- [Given data]

..........

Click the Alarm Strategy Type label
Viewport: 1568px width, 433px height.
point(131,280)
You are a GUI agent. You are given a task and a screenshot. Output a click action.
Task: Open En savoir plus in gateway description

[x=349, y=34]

..........

- [Try it]
Set down only these lines, exactly: the line containing "You are a GUI" and each line after it, through the end of the listing.

- [Answer for this exercise]
You are a GUI agent. You are given a task and a screenshot. Output a click action.
Task: Open En savoir plus in gateway description

[x=349, y=34]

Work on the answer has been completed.